▶ ENTRIES PROVIDED:
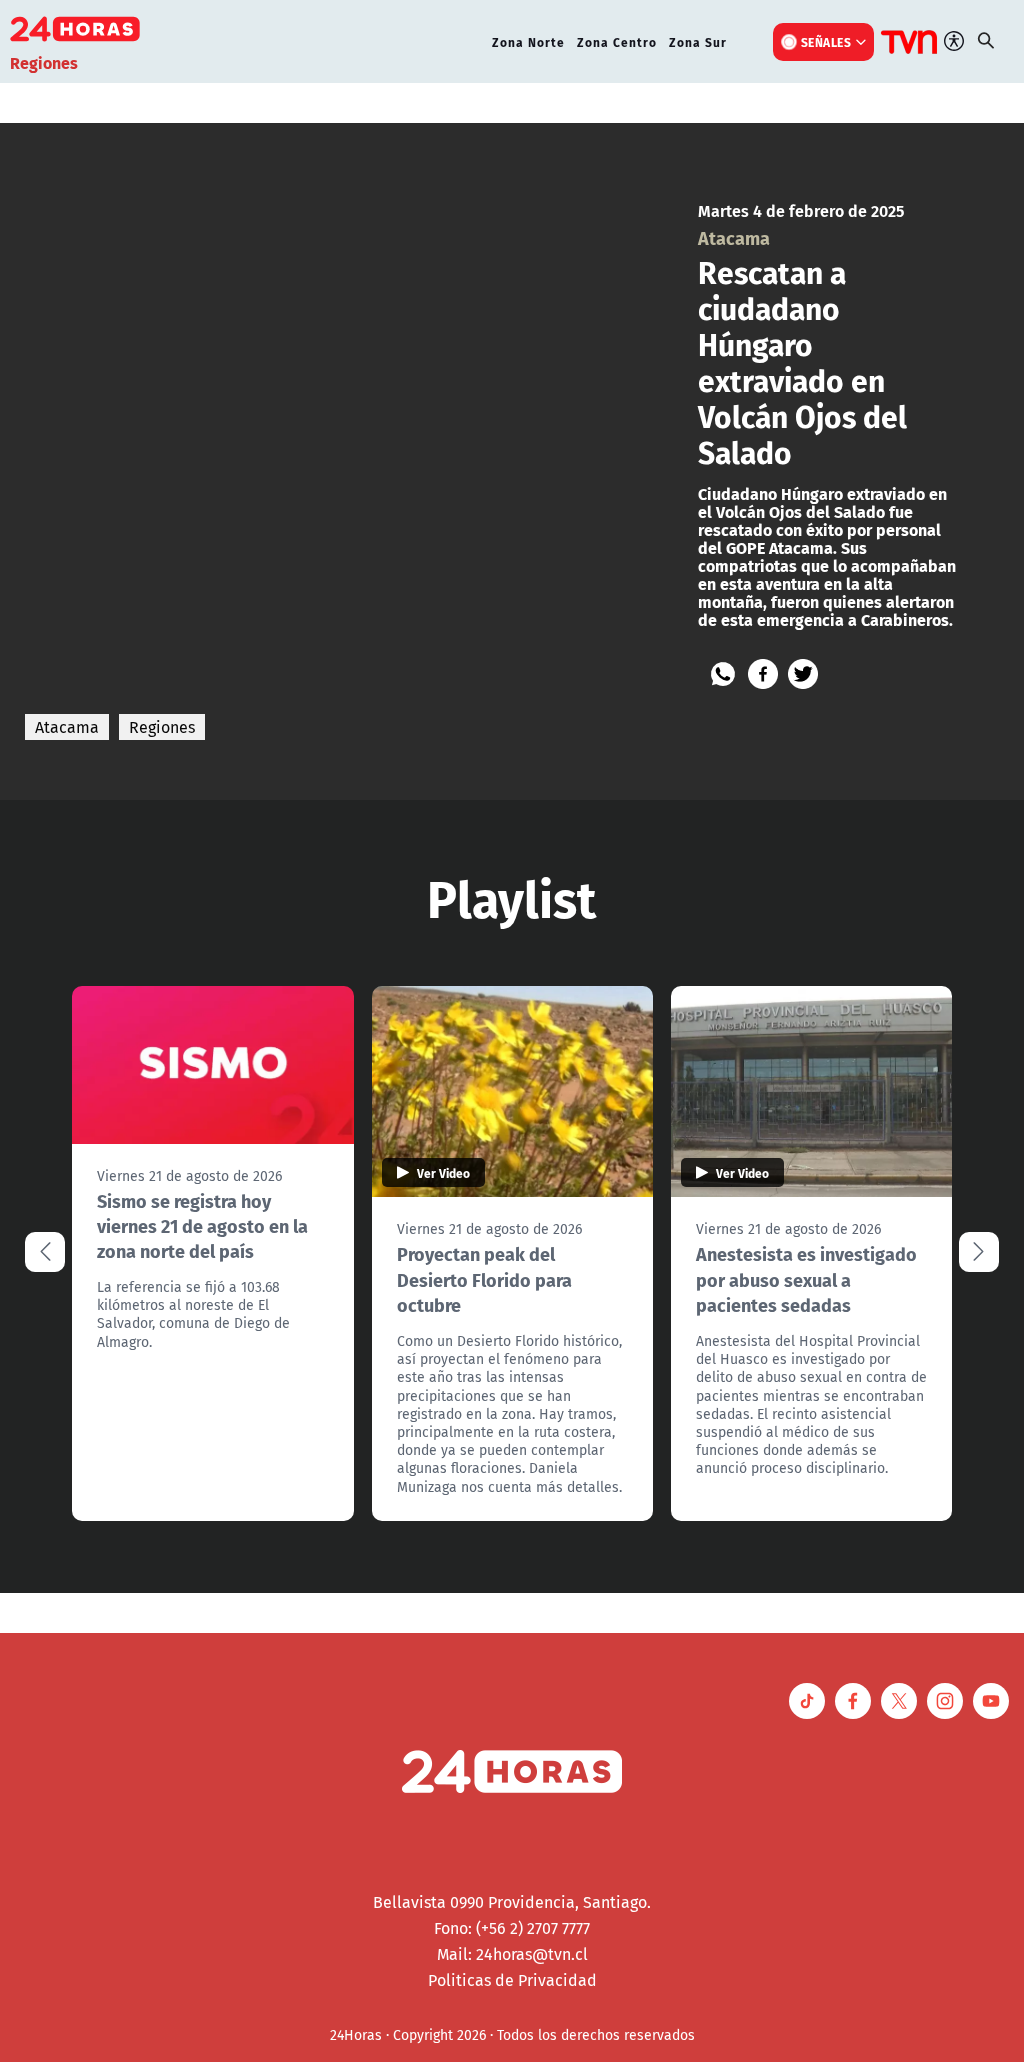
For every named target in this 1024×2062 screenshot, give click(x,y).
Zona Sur (698, 42)
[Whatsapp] (723, 674)
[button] (979, 1252)
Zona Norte (528, 42)
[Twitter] (803, 674)
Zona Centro (617, 42)
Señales (826, 42)
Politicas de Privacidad (512, 1980)
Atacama (67, 727)
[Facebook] (763, 674)
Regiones (162, 727)
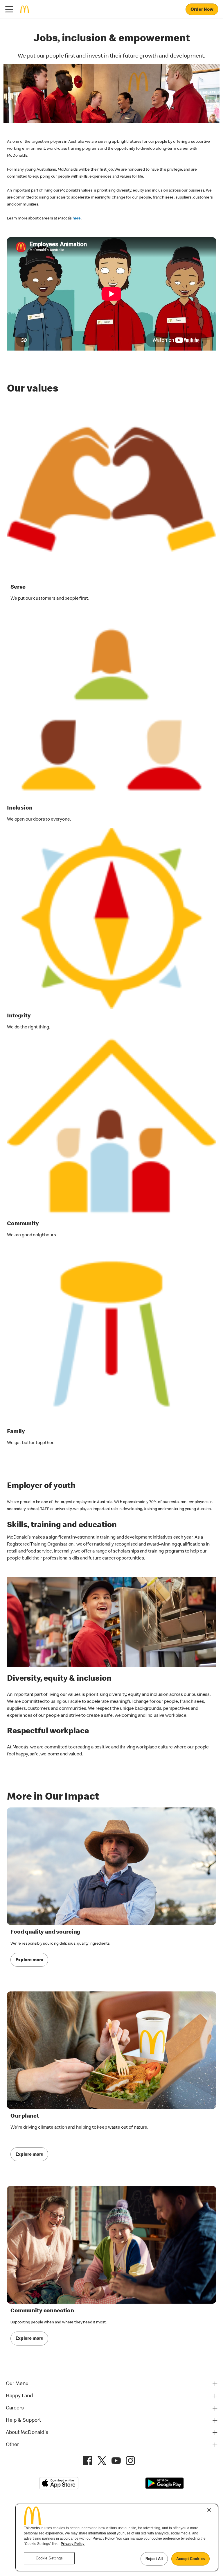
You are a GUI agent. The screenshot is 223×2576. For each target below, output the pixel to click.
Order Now (201, 10)
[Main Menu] (9, 9)
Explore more (29, 1960)
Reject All (154, 2559)
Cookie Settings (49, 2558)
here (77, 219)
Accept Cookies (190, 2559)
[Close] (209, 2510)
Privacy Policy (72, 2544)
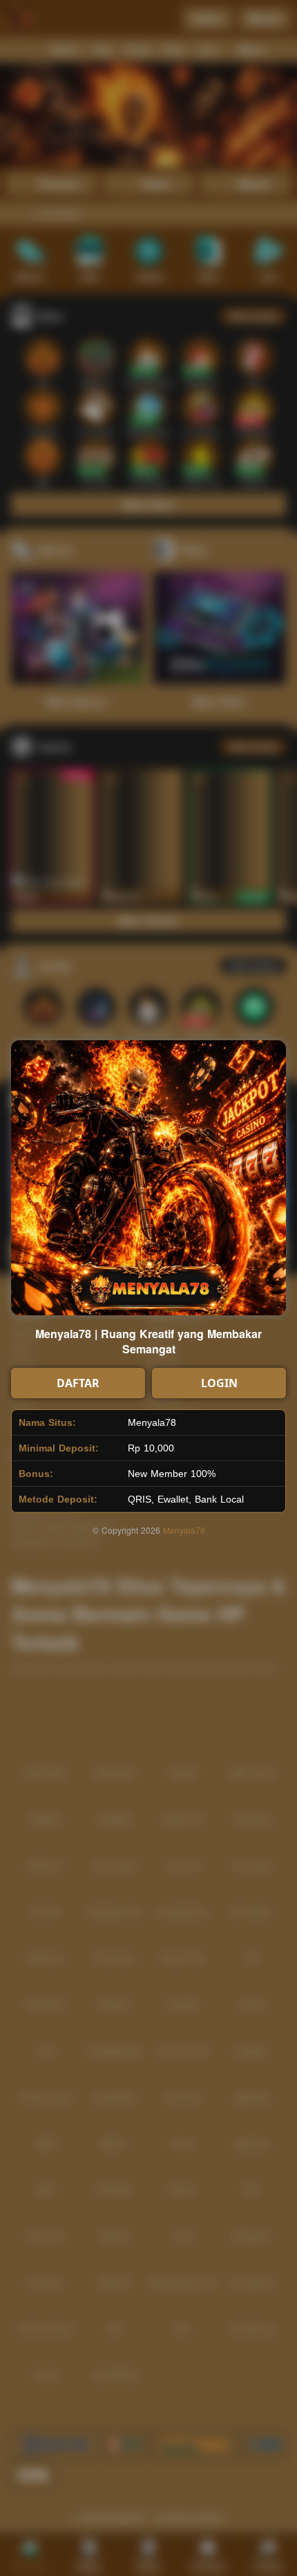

▶ EXERCISE REQUIREMENTS: Pictures are not part of the copy. Return every record exactly.

▶ REPLY TO THE TASK:
For every named target in this 1024×2062 screenshot, give click(x,y).
Zona Sur (698, 42)
[Whatsapp] (723, 674)
[button] (979, 1252)
Zona Norte (528, 42)
[Twitter] (803, 674)
Zona Centro (617, 42)
Señales (826, 42)
Politicas de Privacidad (512, 1980)
Atacama (67, 727)
[Facebook] (763, 674)
Regiones (162, 727)
You are a GUI agent. The screenshot is 223×2576. For each target below, output the pixel to click.
Order Now (201, 10)
[Main Menu] (9, 9)
Explore more (29, 1960)
Reject All (154, 2559)
Cookie Settings (49, 2558)
here (77, 219)
Accept Cookies (190, 2559)
[Close] (209, 2510)
Privacy Policy (72, 2544)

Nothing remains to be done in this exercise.